Task to carry out — Retyping should cover only the lines from the one containing "Open the Teilevents tab" through the final line of the records, with pictures omitted.

• • • • •

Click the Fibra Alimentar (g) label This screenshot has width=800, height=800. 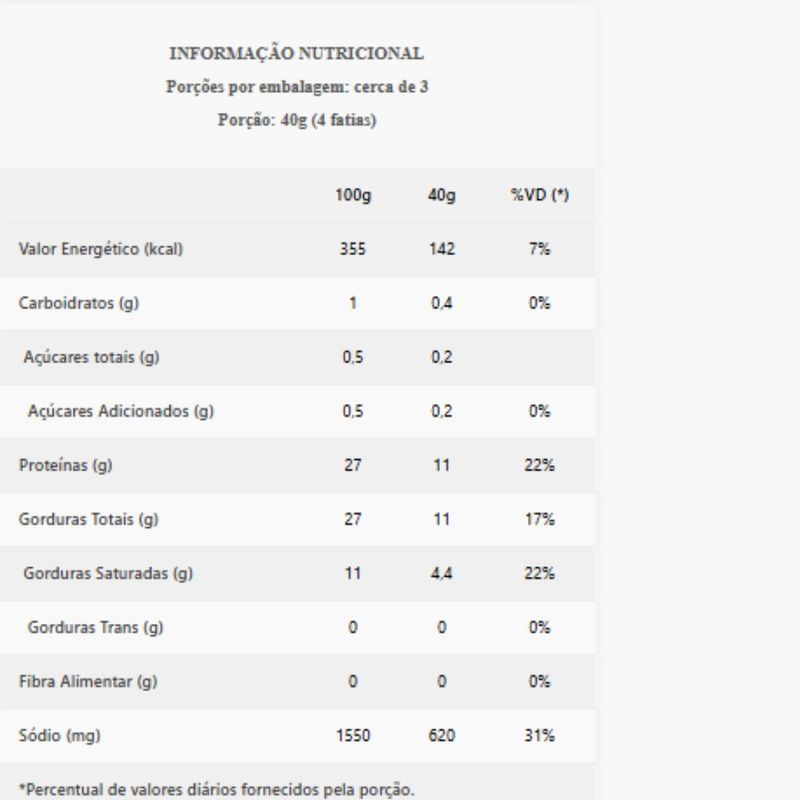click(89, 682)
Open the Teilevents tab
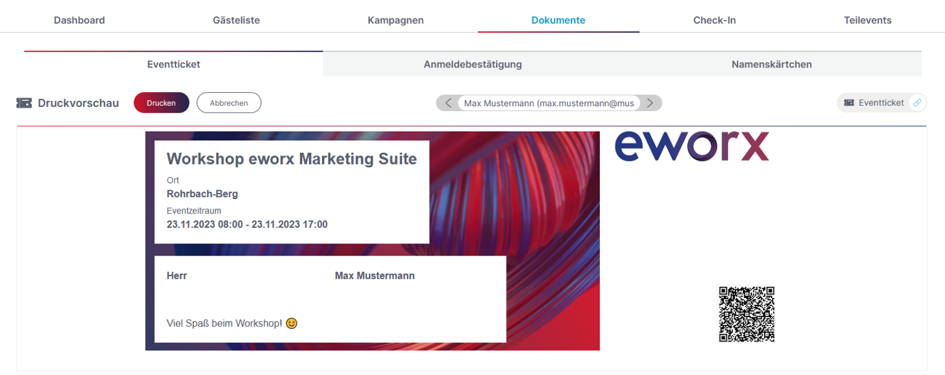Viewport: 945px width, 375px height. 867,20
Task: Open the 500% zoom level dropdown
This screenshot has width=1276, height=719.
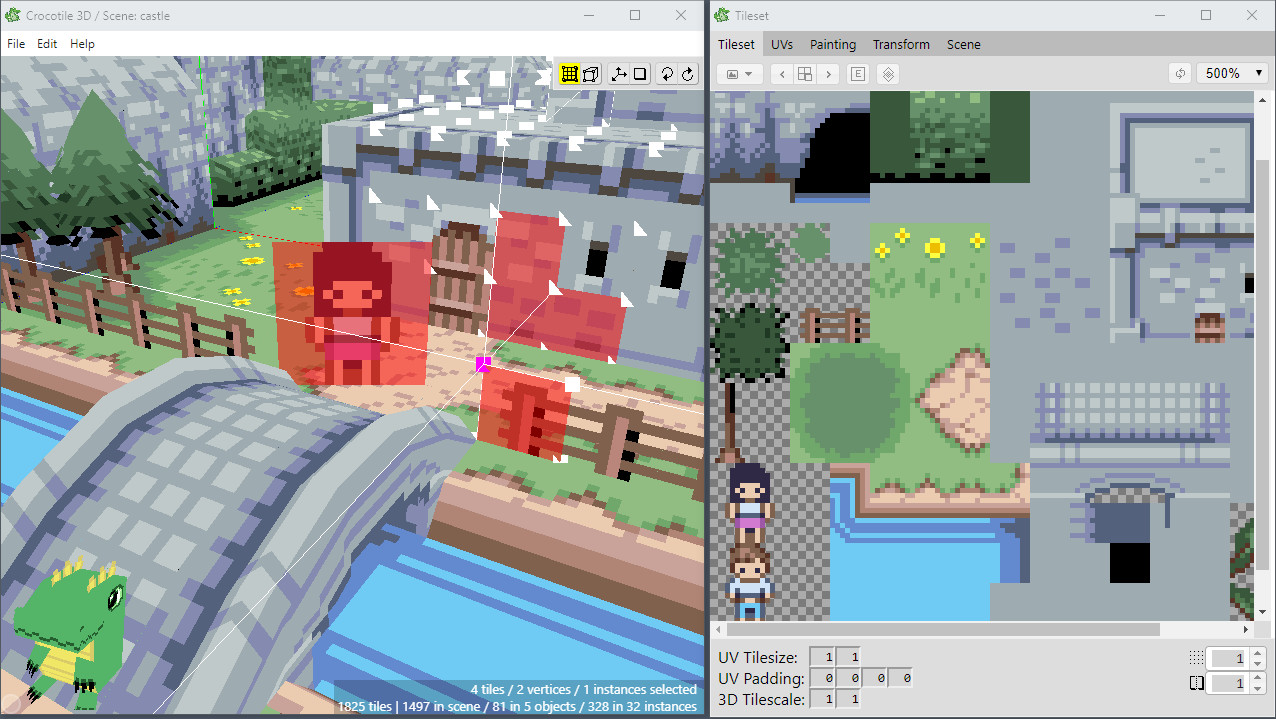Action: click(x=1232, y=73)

• • • • •

Answer —
Open the Teilevents tab
Viewport: 945px width, 375px height. 867,20
Task: Open the 500% zoom level dropdown
This screenshot has width=1276, height=719.
Action: click(x=1232, y=73)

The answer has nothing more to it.